Friday, September 11, 2009

Galway Kinnell, the Primal, and the Civilized

In "Lastness," the final poem of his sequence "The Book of Nightmares," Galway Kinnell calls a poem a "concert of one / divided among himself, / this earthward gesture / of the sky-diver." In these two metaphors, Kinnell enunciates a profound and carefully wrought idea of poetry. It becomes that harmonizing act that unifies the manifold and activates the condemned. While he accepts the concept of the divided subject, he ultimately recognizes the need for a gesture, the coordination of the body into some attempt at expressing a symbolic meaning. Though condemned to fall and ultimately to die, the skydiver clutches for the earth.

In many ways, these two metaphors exemplify my approach to reading poetry.

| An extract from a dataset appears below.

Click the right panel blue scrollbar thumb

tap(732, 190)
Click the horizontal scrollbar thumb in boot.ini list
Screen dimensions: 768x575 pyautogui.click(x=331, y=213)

I try to read the tensions of subjectivity and desire expressed in the poem -- even those poems that at first come off as unified reflections of a confident poetic speaker. In other words, how might the concert be understood as the presentation of divisions among the players? Of what do these divisions consist and how do they arise? And second, how are subjects instantiated by their gestures? That is, how do we become through our actions?

"Lastness" provides its own statement on these questions. The fifth section of the poem recapitulates Kinnell's perspective:

That Bach concert I went to so long ago --
the chandeliered room
of ladies and gentlemen who would never die . . .
the voices go out,
the room becomes hushed,
the violinist
puts the irreversible sorrow of his face
into the opened palm
of the wood, the music begins:

a shower of rosin,
the bow-hairs listening down all their length
to the wail,
the sexual wail
of the back-alleys and blood strings we have lived
still crying,
still singing, from the sliced intestine
of cat.

The section begins with the height of civilization: the Bach concert, and yet it is made possible by the "sexual wail" of the bow across strings made from animal intestines. This is an example of Kinnell's oft-used strategy of mixing the primal and the civilized, suggesting that the latter should not be recognized as the expulsion of the former, but rather a special refinement of it. In fact, the trajectory of this section -- and much of Kinnell's work -- is backwards, stressing the recovery of the primal from within the civilized. While he often takes as his material the wild stuff of nature, he does not jettison civilization; he brings the two together into a tension that marks contemporary life.

More specifically, he continually returns to the question of poetry and expression -- even in his well-known poem "The Bear," which otherwise seems to be a narrative of a hunt, a possession, and a transformation:

the rest of my days I spend
wandering: wondering
what, anyway,
was that sticky infusion, that rank flavor of blood, that poetry, by which I lived?

In this final moment, the speaker of "The Bear" has not transformed into a bear but rather recognized the importance -- and difficulty -- of speaking the primal.